Gosto de aplicar a essa condição do homem atual a definição que São Bento, em sua Regra, atribui ao irmão que, por sua má conduta, é “excomungado” da vida comunitária e que, na sua rebelião, não se deixa ajudar (e corrigir) pela comunidade e pelo abade. Ele o denomina frater fluctuans, irmão flutuante (cf. RB 27,3). Essa palavra, em minha opinião, define bem o homem de hoje, entregue à correnteza que o arrasta, ou que flutua na superfície do mar, subindo e descendo com as ondas.

A correnteza, as ondas, são de todo tipo: são as modas, as ideologias, o poder político ou económico, as notícias da mídia, as várias formas, em geral híbridas, de religiosidade, ou os sentimentos e as impressões do momento, ou o grande oceano que hoje está submergindo tudo: a cultura internet. Em meio a tudo isso, o homem é um objeto flutuante, um flutuador que segue e é levado pela correnteza e pela onda, que desposa o movimento da onda. A flutuação é um modo instintivo de se salvar.

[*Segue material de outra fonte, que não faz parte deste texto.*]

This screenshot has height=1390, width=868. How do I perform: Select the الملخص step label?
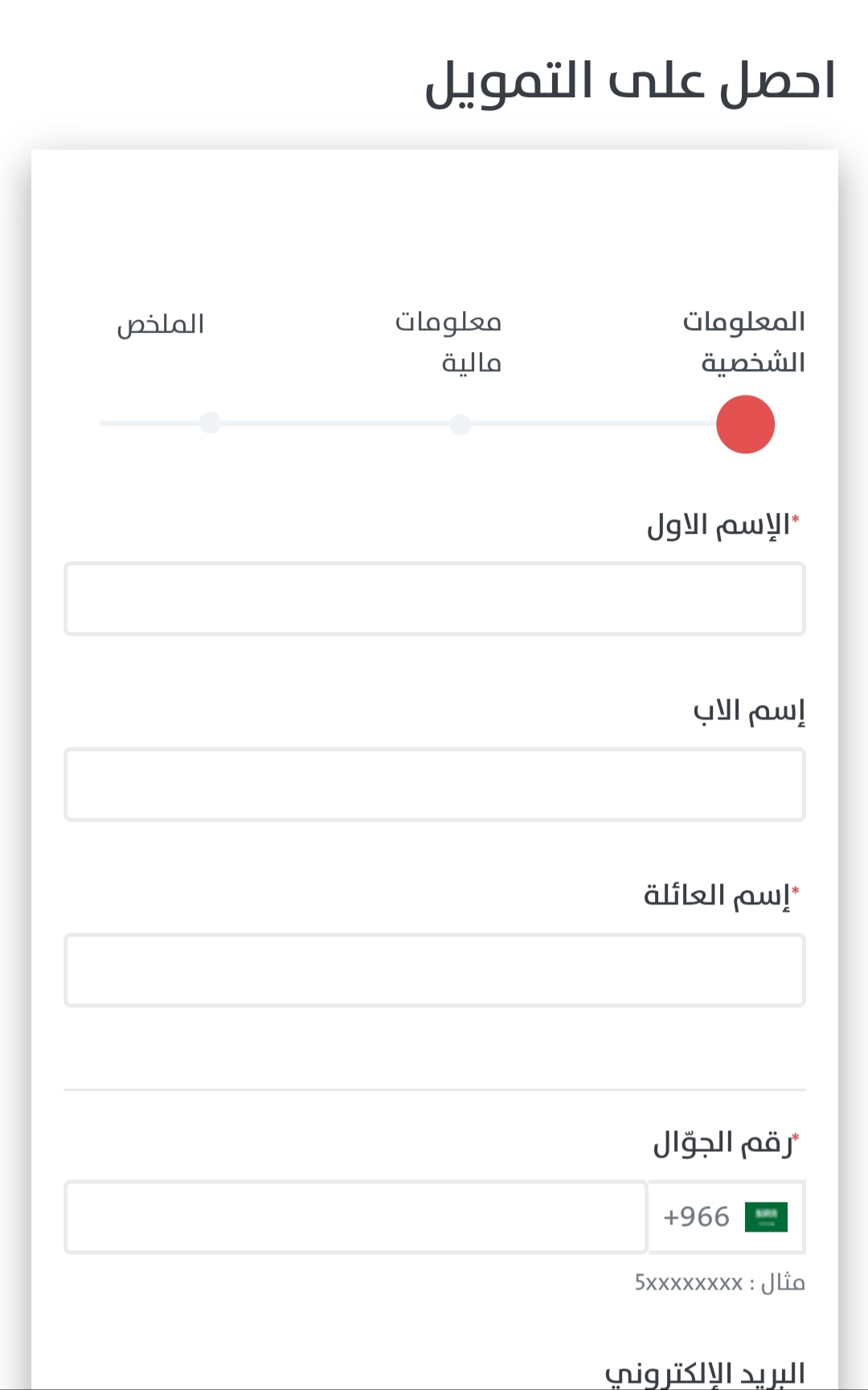pos(161,325)
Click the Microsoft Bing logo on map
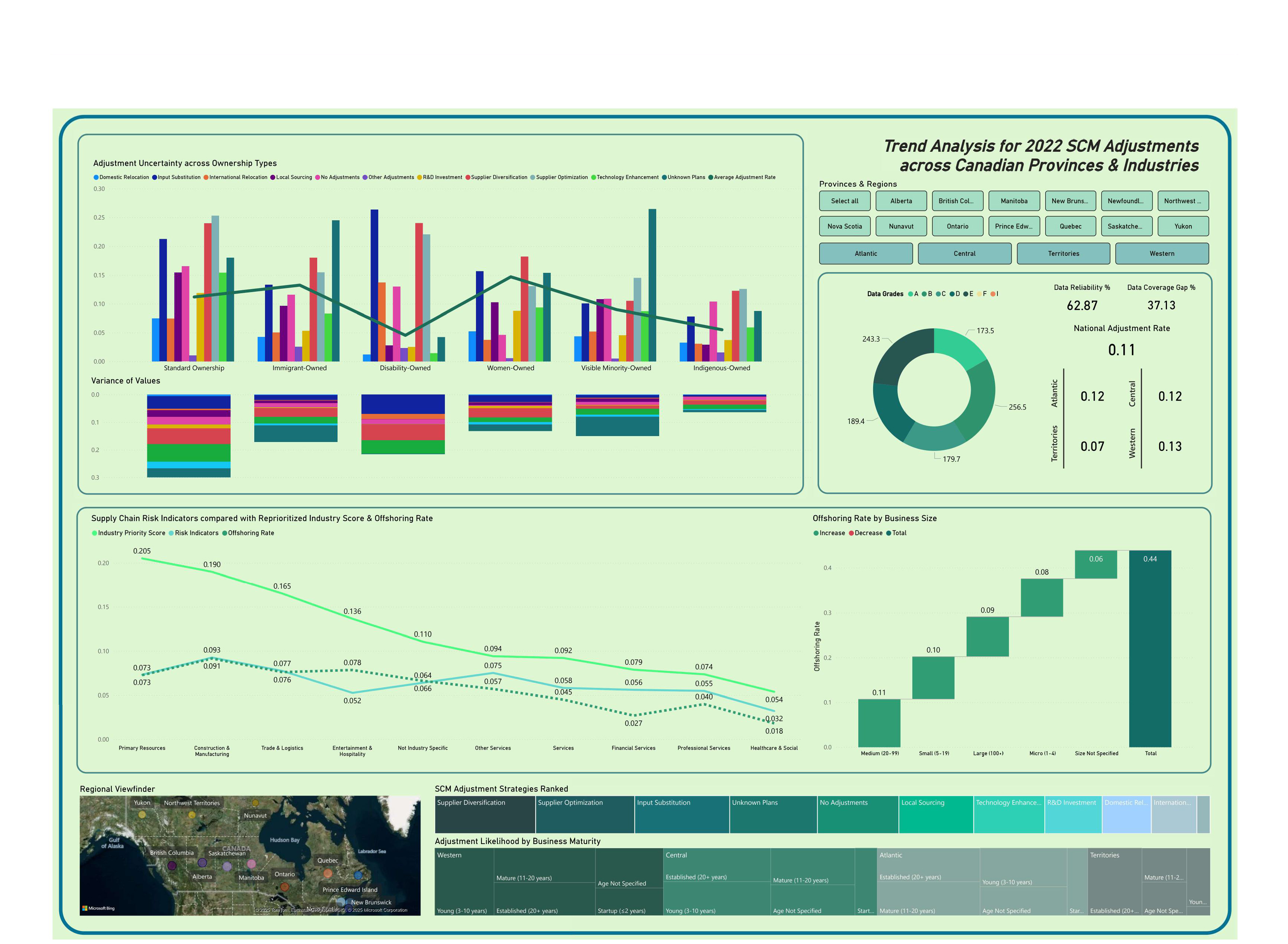The image size is (1288, 944). (x=98, y=908)
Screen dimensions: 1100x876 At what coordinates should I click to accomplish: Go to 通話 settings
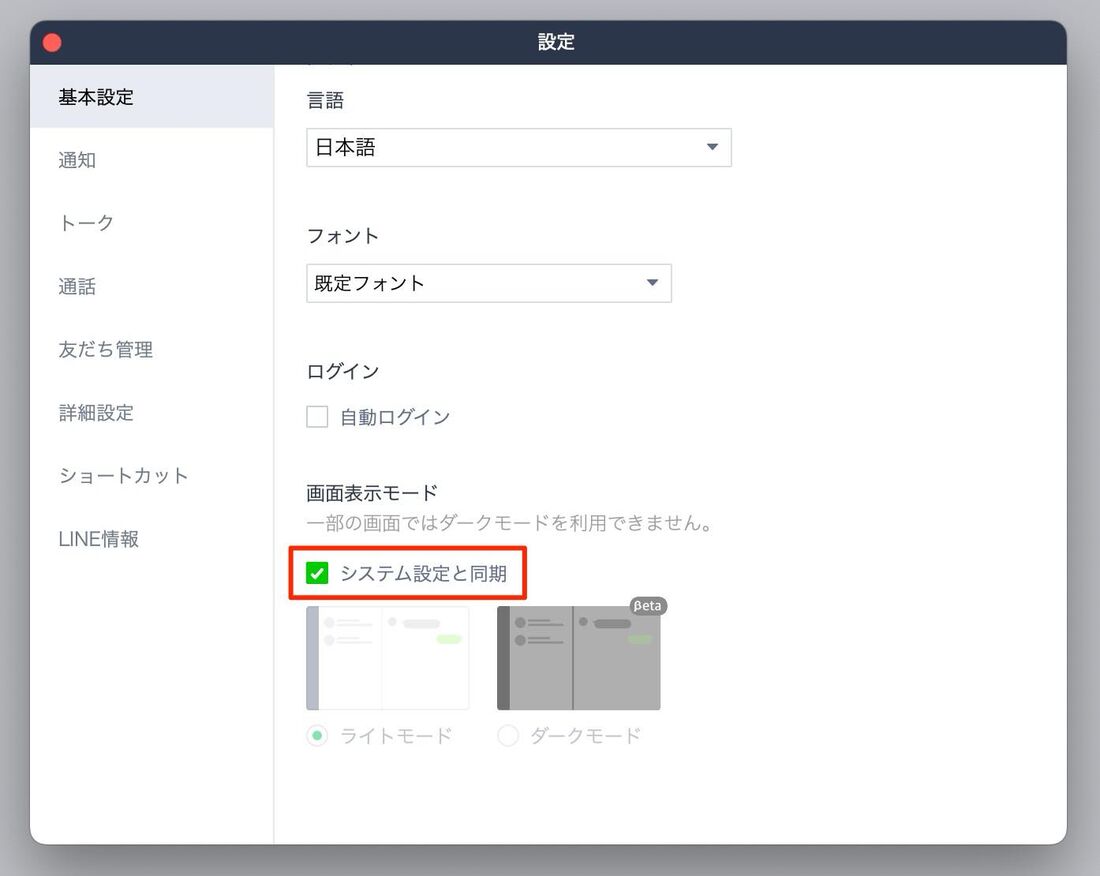click(x=77, y=287)
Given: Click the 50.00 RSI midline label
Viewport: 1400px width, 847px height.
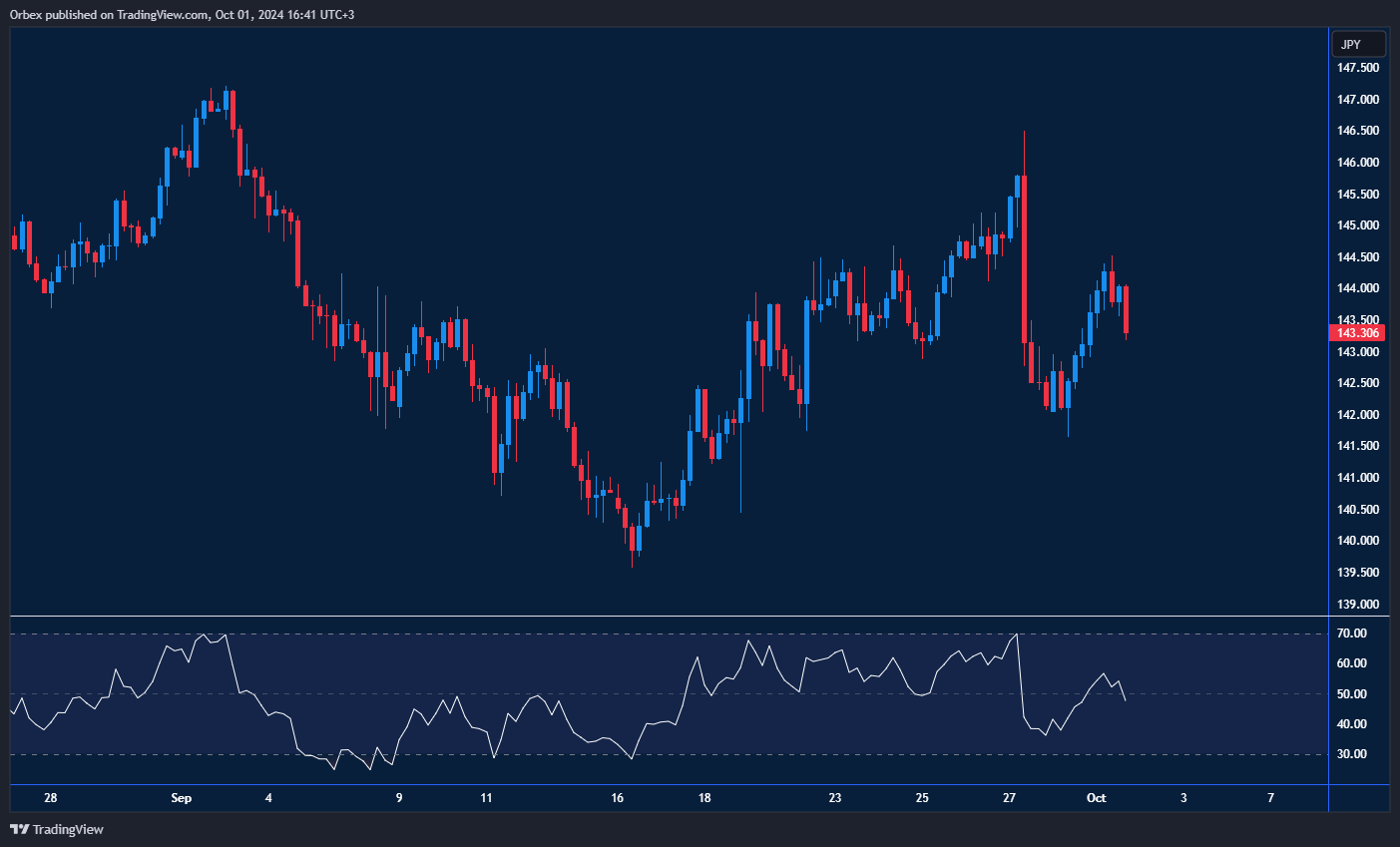Looking at the screenshot, I should tap(1351, 694).
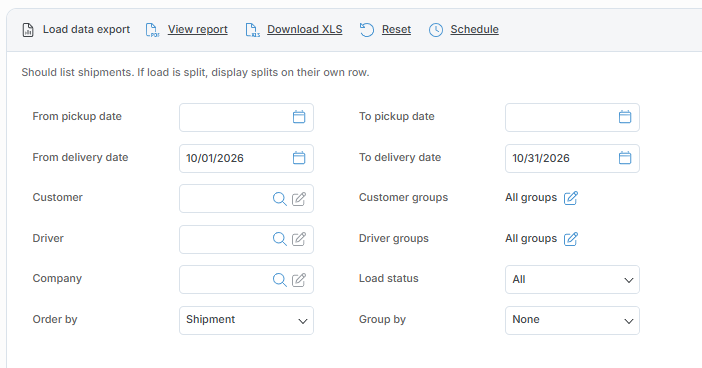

O homem crê que se salva “flutuando”, isto é, permanecendo na superfície. Não percebe que uma bola que boia na superfície da correnteza é também ela arrastada, segue a correnteza, segue a onda, é dominada por ela. Mas a superficialidade dá a ilusão de que se está livre da correnteza, de que escapou das suas garras, de que não vai afundar nela, e, portanto, dá a ilusão de estar livre.

O verdadeiro problema do homem contemporâneo é, talvez, justamente a superficialidade, a superficialidade como cultura, a superficialidade como política, a superficialidade como religião, a superficialidade como moral de vida. Basta olhar em volta. Com que superficialidade se vive, se fazem escolhas que deveriam ser vitais! Com que superficialidade se casa ou se divorcia, se decide ter filhos ou abortar! Com que superficialidade se vota nas eleições políticas, escolhendo sempre flutuar sobre a correnteza mais forte!Já não se pensa muito em dar voto para criar uma corrente, para afirmar a força e o bem de um ideal político. Não, vota-se na corrente que arrasta mais neste momento.

Com que superficialidade se chega até a viver a experiência que, por sua própria natureza, deveria ser a mais profunda: a religiosidade. A proliferação das seitas, das comunidades evangélicas livres, da prática religiosa “à la carte”, é viver a dimensão religiosa do coração, o que temos de mais profundo e sublime em nós, na superfície dos sentimentos, das emoções, abandonando de fato tanto a profundidade de Deus quanto a profundidade do homem. A experiência religiosa não é mais um abismo que chama um abismo, como diz o salmo 41 (cf. Sal 41,8). Não é mais o abismo do coração miserável do homem que anseia e grita pelo abismo da misericórdia de Deus.